Slides of lectures: Download slides Intro Lecture

Download slides Morning Lecture

Download slides Afternoon Lecture

Data for exercises:

Download full data for the week

Source of data

We created a (non-existing) class of students for which you have some information. The name of the students, their gender, the age, the height and the weight of those adolescent students are provided.

Before starting the exercises, set the working directory to where you have downloaded and unzipped the data folder with the files for the exercises and load the necessary packages.

Warning

When using setwd(), change the path within quotes to where you have saved the data for the exercises. Make sure to always be in the right folder for the exercises.

# Change the path here:
setwd("/path/to/whereDataFolderIsSaved/")

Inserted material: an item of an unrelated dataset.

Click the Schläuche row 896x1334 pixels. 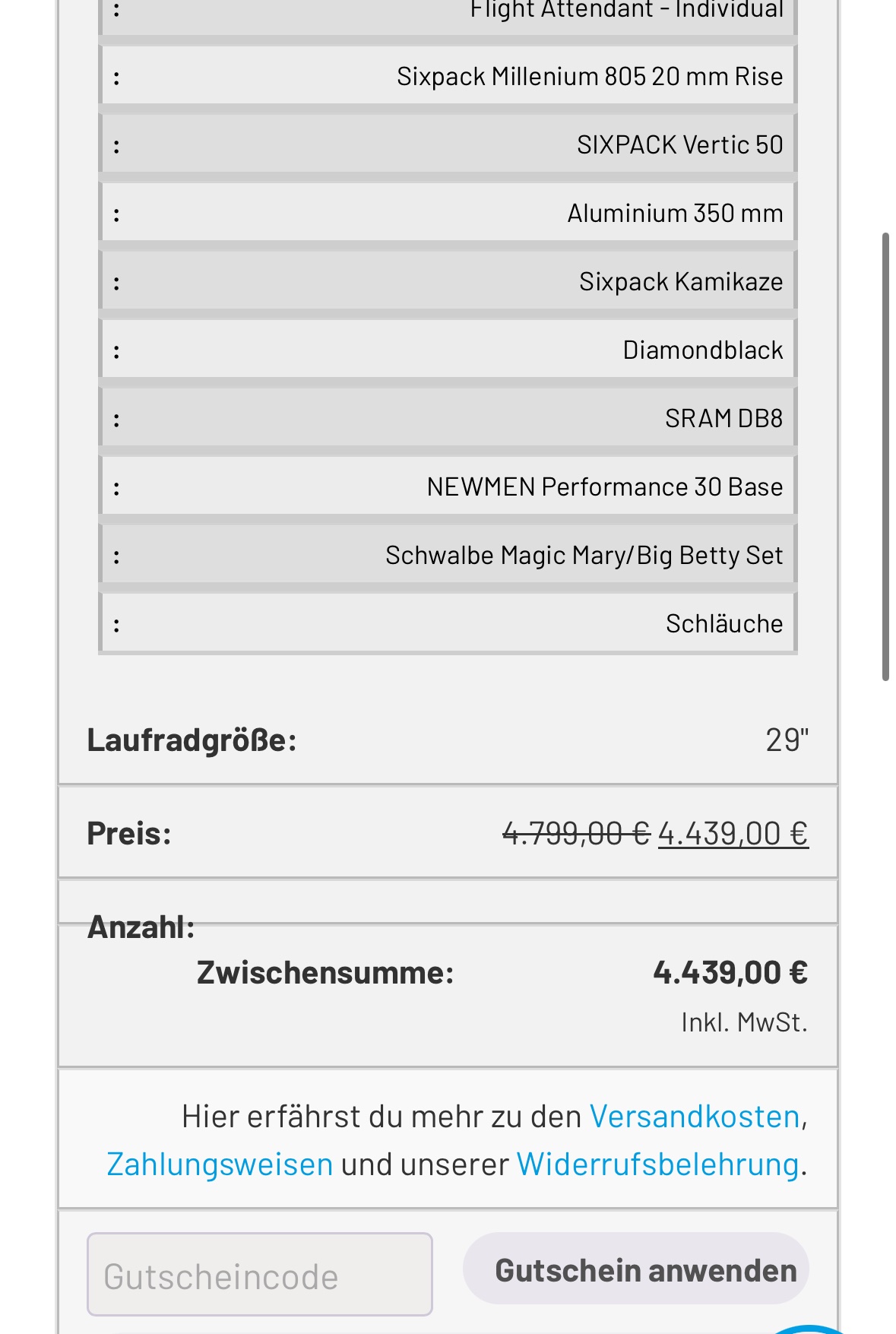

# Load the libraries needed for this exercise
# Here only plotting libraries are needed

library(ggplot2)
library(car)

Simple linear models and simple multiple linear models

The class data set

Import the data into your R session and explore its structure: what are the different columns corresponding to? Is the table in a usable format ?

# Load the class table
class <- read.table("exercises/class.txt")

# Have a look
summary(class[,-1])

Here we see a problem for the Gender, what is it ? Can you correct for it ?

Answer

#Gender is a "character" variable and should be a factor
class$Gender[class$Gender == "F"] <- 0
class$Gender[class$Gender == "M"] <- 1
class$Gender <- as.numeric(class$Gender)

Now we make use of the function pairs (do not know it? look it up with the help!). We then create a simple linear model using Age to describe the height of our students, have a look at the summary of this regression, then plot it.

pairs(class[,-1])

model <- lm(Height ~ Age, data=class)
summary(model)
plot(class$Age, class$Height, xlim=c(0,20), ylim=c(0,200))
abline(model, col="red", lwd=2)
#putting the xlim to 0 we can visually see the intercept

Are there any influencial points ? Do they have something special? What do you do with them ?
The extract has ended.